Furthermore, according to an aspect of the invention, provided is an R/C helicopter that includes the rotor head having the configuration described above.

The rotor head of the above-described configuration is also applicable to a single rotor type R/C helicopter having a stabilizer, an R/C helicopter having no stabilizer, and a coaxial counter-rotating R/C helicopter.

A single-rotor type R/C helicopter having a stabilizer, an R/C helicopter having no stabilizer, and a coaxial counter-rotating R/C helicopter equipped with the rotor head of the present invention were each configured, and each R/C helicopter was allowed to fly by the remote control. In all R/C helicopters, it was confirmed that the aircraft keeps the stabilized flight attitude, the flight attitude does not collapse even if the flight direction changes, the behavior of the aircraft is also stable and the aircraft can smoothly fly in a desired direction, and the operability is dramatically improved.

According to the invention, by providing a configuration in which the rotor head of the R/C helicopter is attached to the main mast by adjusting the phase angle of the main rotor with respect to the operation input from the swash plate to a range of an acute angle rather than 90°, even if various setting positions of the aircraft and the transmitter are not precisely adjusted, it is possible to stabilize the flight operation of the R/C helicopter, thereby dramatically improving the operability.
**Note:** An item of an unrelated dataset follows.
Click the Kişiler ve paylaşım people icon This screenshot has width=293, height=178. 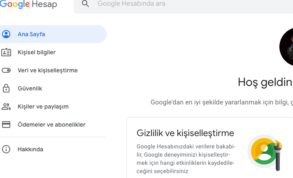click(6, 106)
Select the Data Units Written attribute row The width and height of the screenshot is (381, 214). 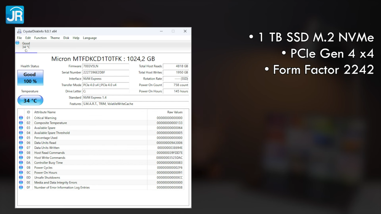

BRIEF DESCRIPTION OF THE DRAWINGS

FIG. 1 is a front view of a state in which rotor blades of an R/C helicopter equipped with rotor head of an exemplary embodiment in the present invention project to right and left sides of an aircraft, and a side view of a state in which the rotor blades project to front and rear sides of the aircraft.
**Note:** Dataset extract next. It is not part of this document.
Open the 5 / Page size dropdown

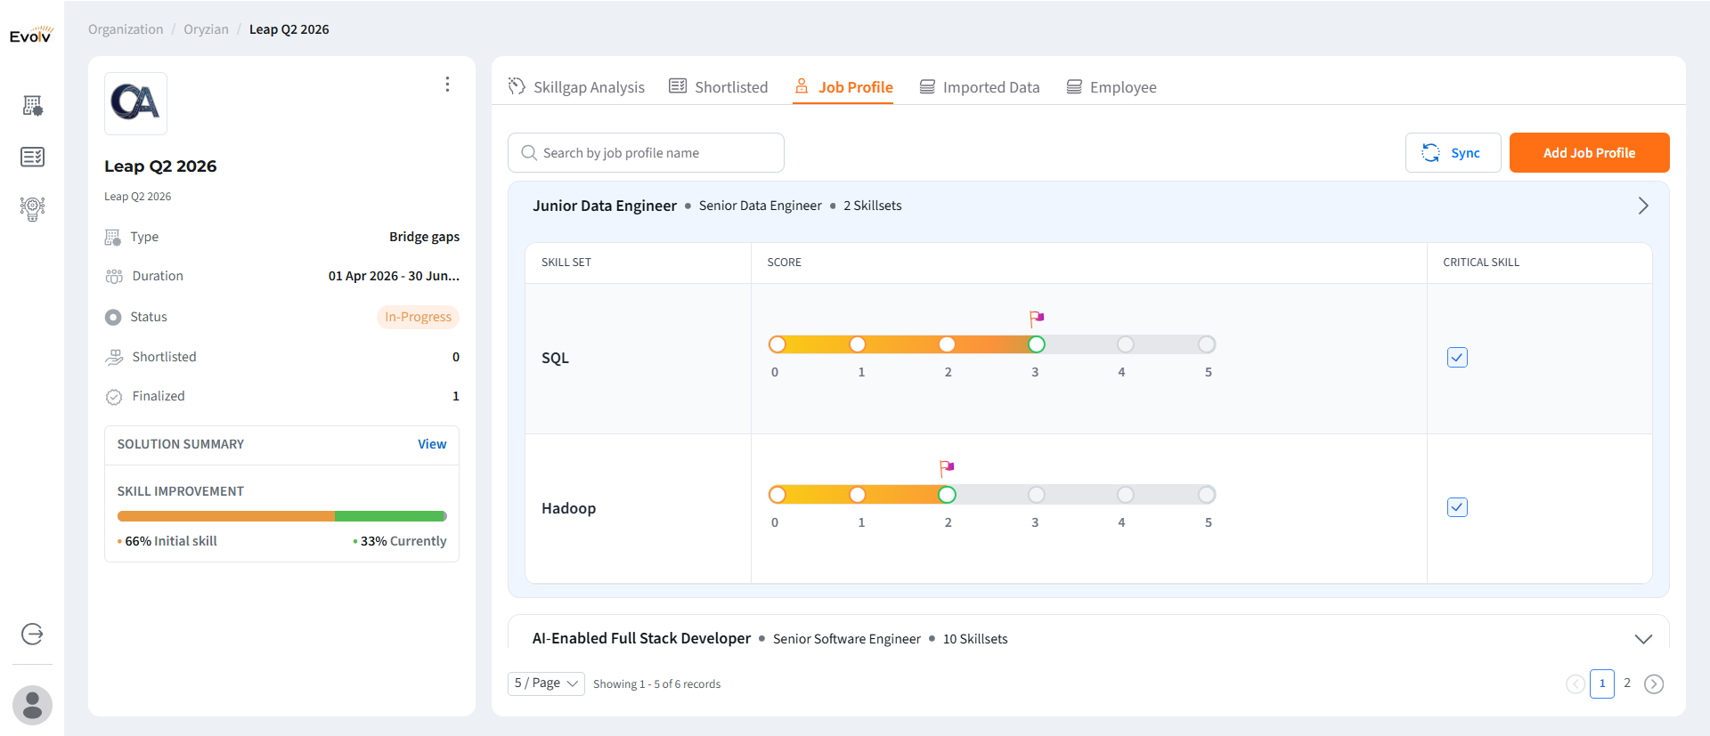[546, 683]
FIG. 2 is an enlarged external perspective view as a front perspective view and a rear perspective view of the aircraft of a state in which a cowl of the R/C helicopter of FIG. 1 is removed.

FIG. 3 is an external perspective view of the rotor head illustrating an enlarged lower main rotor side of the aircraft of FIG. 2.

FIG. 4 is an external perspective view of the rotor head illustrating an enlarged upper main rotor side of the aircraft of FIG. 2.

FIG. 5 is an external view of the upper main rotor portion of a state of removing the rotor blades of the aircraft of FIG. 2.

FIG. 6 is a schematic transverse cross-sectional view of the aircraft of FIG. 2 (break line is omitted for clarity).

FIG. 7 is a diagram illustrating an arrangement relation between an input position of a cyclic control of a swash plate around the main mast and the main rotors, FIG. 7(A) illustrates a conventional rotor head, and FIG. 7(B) illustrates a rotor head of the present invention.

FIG. 8 is a diagram illustrating a configuration of a rotor head of a conventional coaxial counter-rotating R/C helicopter.

DESCRIPTION OF THE INVENTION

A preferred embodiment of the invention will be described with reference to the drawings.

FIG. 1 illustrates an external form of an R/C helicopter equipped with a rotor head of an embodiment of the invention. As illustrated, the present embodiment is an application of the invention to a coaxial counter-rotating R/C helicopter having upper and lower main rotors that coaxially counter-rotate to each other. In FIG. 1, reference numeral 1 is an R/C helicopter, 2 is a cowl, and 3 is a battery that drives an electric motor to be described later.

FIG. 2 illustrates an external form of a front side and a rear side of an aircraft of the R/C helicopter 1 in a state of removing the cowl 2. As illustrated in FIG. 2, an aircraft 4 is configured so that respective unitized members, such as a gearbox unit 6 formed by assembling an electric motor 8 to a rotor head 7 to which the upper and lower main rotors are attached, a motor control box 9 in which a control circuit of the electric motor 8 is housed, a servo control box 10 in which control circuits of each servo are housed, skids 11, and a receiver of a steering signal (not illustrated) are integrally attached to an aircraft frame 5 configured by assembling pipes made of aluminum in a frame shape. Reference numeral 12 is a ducted motor cover which accommodates a motor fan for cooling the electric motor 8 therein.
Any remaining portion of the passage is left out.